Now as you can see, I am unfortunately trying to cram one of 5 (or 7) things into a single slot. If I was really hard-pressed on this issue, I would claim in favor of picking CMPXCHG as it does something that you can’t otherwise do with software emulation.

Wow, so there you have it. The decision has been made.

Unfortunately, I now don’t want to add it as it requires for memory intermediates since it uses two memory addresses. No way, too complicated for this simple processor.

Okay, so I guess that just leaves us with one instruction free for now.

Wow, but a further simplification is here:

  • Since the programmer always must know what the decimal mode is set to in their program, CLD and SED can effectively be used as no-op instructions.

Yet another instruction code is free for use.

  • Not yet adding CAR and BOW instruction. Oh, yes, definitely! Those instructions are amazing for programming tiny 8-bit systems. Alas, they only work well if you can load operands without modifying the carry bit, which you unfortunately cannot do on this 8-bit system where you must do an add to do a load.

  • Rename SBC to SBB to follow Intel naming convention rather than 6502 naming convention. Flag set/clear instructions still follow the 6502 convention. Load and store instructions follow the 6502/MIPS convention rather than the Intel convention.

  • Note that there’s the Intel alternative to a BCD mode flag: a “decimal adjust after addition” instruction, and a “decimal adjust after subtraction” instruction.

  • Dropping the ZERO instruction: the key reason being that it doesn’t play well with CAR and BOW. Now I can replace ZERO with LD and add CAR and BOW. The lack of a “set carry” (SEC) instruction may seem like a disadvantage in light of CAR and BOW, but it turns out that “CLC” plus “ADC” immediate is almost as efficient. Still not as efficient as an INC and DEC, though.
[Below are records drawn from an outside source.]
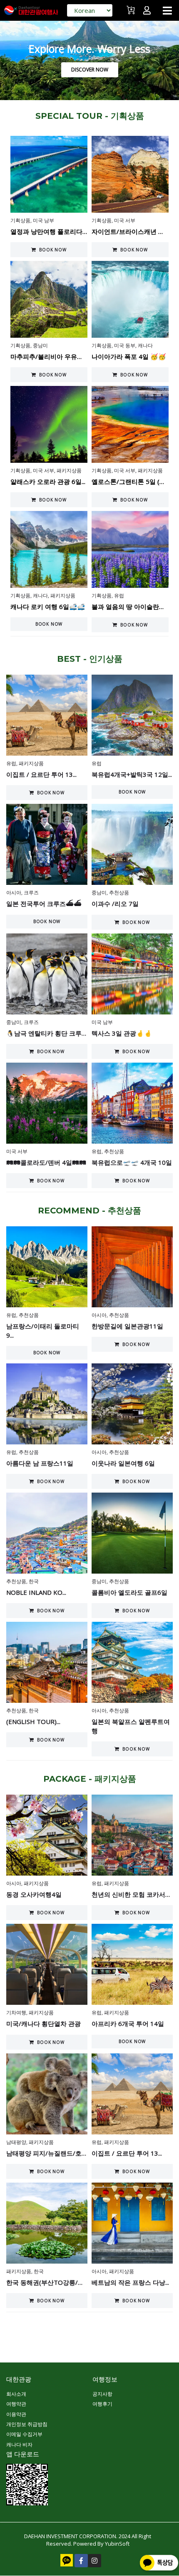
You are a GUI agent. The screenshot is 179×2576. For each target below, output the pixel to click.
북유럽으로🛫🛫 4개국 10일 (132, 1162)
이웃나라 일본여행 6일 (123, 1463)
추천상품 (119, 892)
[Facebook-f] (81, 2560)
  • Dropping ADC I1 instruction: Yes, in general, it’s a nice instruction to have, but weighing it with the alternatives, it seems a bit odd compared to the other arithmetic and logical instructions, plus it’s nice to have space for a SEC instruction. This means that adding a constant costs one more byte in instruction encoding space, but incrementing and decrementing isn’t as expensive.


4-bit:

Based off of the EDSAC, but modified to be more consistent to modern computer architectures. An asterisk (“*”) indicates which instructions are radically different than the EDSAC’s original instructions. Including a NOT instruction is particularly useful for excess-3 negation (add three to the normal BCD value to get excess-3).

With 4-bit bank switching, a maximum of 12 address bits can be used. Alternatively, the same instructions can be used with 8-bit registers and 8-bit immediates, giving a maximum of 24 address bits with 8-bit bank switching. Another viable configuration is to use 8-bit bytes for the accumulator and memory, but 4-bit groupings for the instruction stream.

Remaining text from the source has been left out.